One winter’s day late in the 1970s, driving south on the M6 in steady rain, I saw something very strange flash by in the outside lane going north: a two-wheeled vehicle that looked as if it was a prop from Star Wars, its rider serenely powering through the traffic. It was one of these:
A Quasar. My question is: why don’t all bikes today look like this, rather than the bike on the right, whose basic design has advanced so little since the the Safety Bicycle circa 1890? The rider on the right looks so stiff and awkward, perched on top of his machine. If you were starting out today designing a powered two-wheeler it seems obvious you would come up with something like the Quasar. But it never caught on, despite its advantages: it steers, corners and brakes more safely than a conventional motorcycle, the rider is protected from the elements, rider and machine are much lower, which aids stability and decreases the machine’s profile, so while it was comparatively underpowered it was fast and used about half the fuel of a conventional motorcycle – about 90 mpg. (see http://www.realclassic.co.uk/quasar06062000.html )
An answer to the question would include both the resistance of consumers to anything that unfamiliar, and the reluctance, for a number of reasons, of producers to move beyond variations of the familiar. In a world supposedly obsessed with novelty and innovation, the failure of motorcycle design to have made much progress at all for about a century is striking. This rather suggests that much of what is passed off today as novel has been “novel” for rather a long time – a basic lesson of David Edgerton’s excellent book, The Shock of the Old (2006).
Some kind of explanation for this failure of invention to be followed by innovation can be found in the history of the unpowered two-wheeler, aka the pushbike. A recent article in Nature (Brendan Borrell, “The bicycle problem that nearly broke mathematics”, 20 July 2016) demonstrates that, while the safety bicycle quickly proved stable and useable, nobody really knew how it worked as a two-wheeled vehicle with a human power source. What role, for instance, does counter-steering play? When in normal motion, the rider first pushes the left hand forwards to make a left turn – which is counter-intuitive, and is most probably done unconsciously. On a motorbike with a longish wheelbase, like my Guzzi Le Mans, you could do this deliberately, dropping the bike into a bend by pushing the left hand forward while opening the throttle with the right. Again, what role does the relation of the front wheel’s contact point to the frame geometry play? And for a long time it was thought that the gyroscopic forces in a spinning wheel explained a bicycle’s stability, but this also turns out to be only a part of the answer.

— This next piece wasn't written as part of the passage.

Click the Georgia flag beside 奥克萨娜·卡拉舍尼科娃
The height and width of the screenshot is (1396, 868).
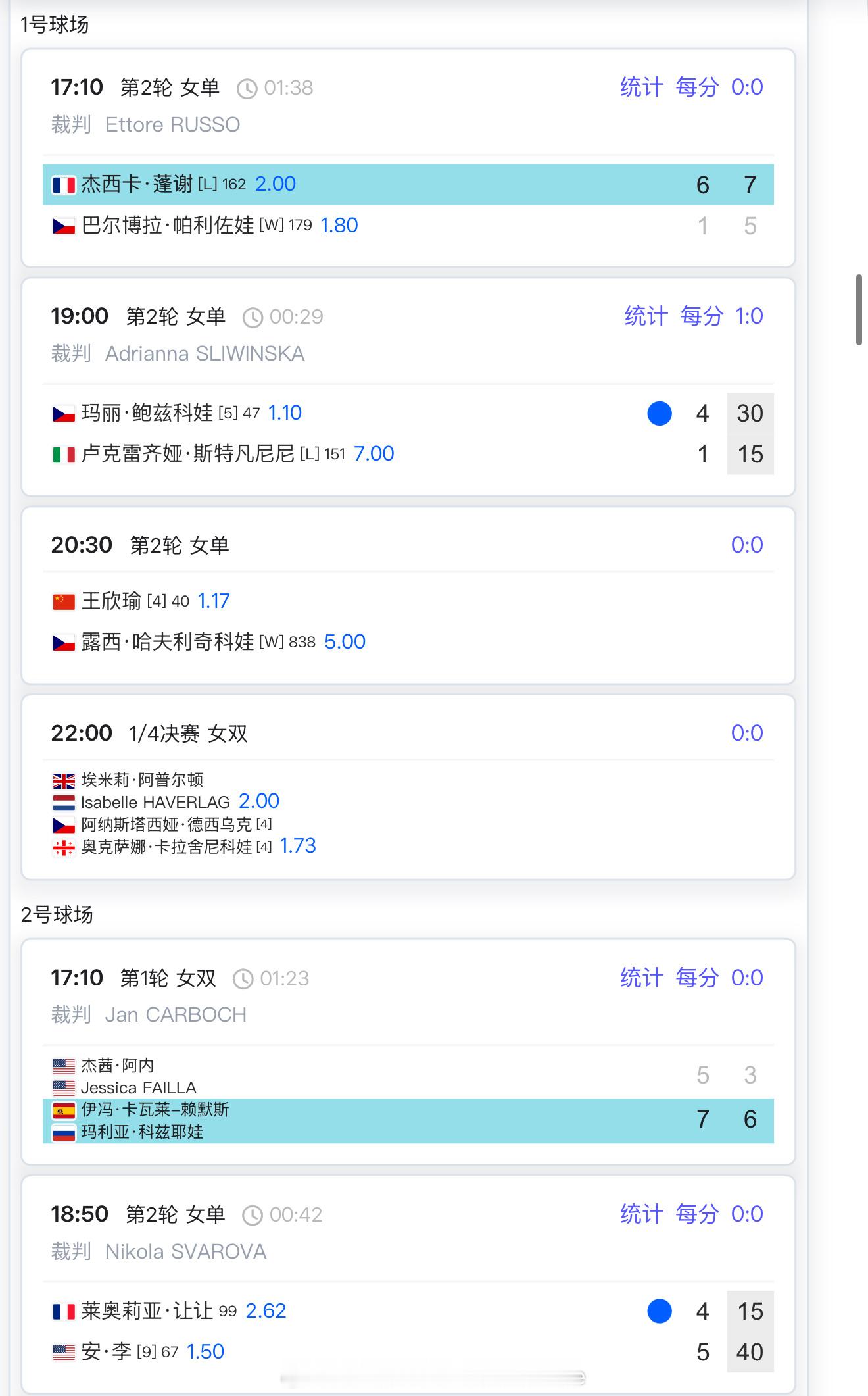tap(64, 847)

The one real innovation in post-Safety Bicycle design – the recumbent, where the rider sits low, as in a pedalo (see David Gordon Wilson, Bicycling Science, 3rd. ed. MIT Press 2004 pp. 444-450) – likewise evolved over a long period of practical experimentation, in the absence of any real idea of what contributed to two-wheeled stability, and what diminished it. As the Nature article shows, this would require some mathematical modelling that could satisfactorily account for all the mundane things that a bike does, with or without a rider. It was not until 2007 that a full set of mathematical equations was published that accounted for all of these things.
Whereas much of modern economics has begun with a set of equations borrowed from somewhere else and then forced economic life into mathematical form, in the case of the bicycle we have an object that functioned satisfactorily, but no-one really knew why. Modelling the motion mathematically gave insight into what happens when a bicycle turns or wobbles, and why some configurations feel better than others. This turned out to be much more than an academic question.
Unpowered two-wheelers have two principal components: a bike, and a rider who is the power source. The interaction of these two components has also been a source of mystery. Million upon million of children have learned to ride a bike, but how they learn and what they learn, these are both very obscure. At last some kind of progress has been made with the latter, but the motor skills needed to control a moving two wheeler are similar in complexity to those needed for a toddler to take its first steps.
Which brings us back to the humble Safety Bicycle, progenitor of the motorcycle, thence the automobile, and then the control technology of Orville and Wilbur Wright’s flying machines. Now that bicycle mathematics are, after a century of pondering and struggle, on a firmer footing, they turn out to lay the foundations for the future: robotics and prosthetics. A clearer understanding of the behaviour of two-wheeled vehicles and the nature of their interaction with a human rider can be used to improve the design of artificial legs, and also improve the mobility of robotic devices. Now there is even a robotic bike than can balance itself simply by steering, without the use of gyroscopes. Forget about the driverless car: the riderless bike is already here.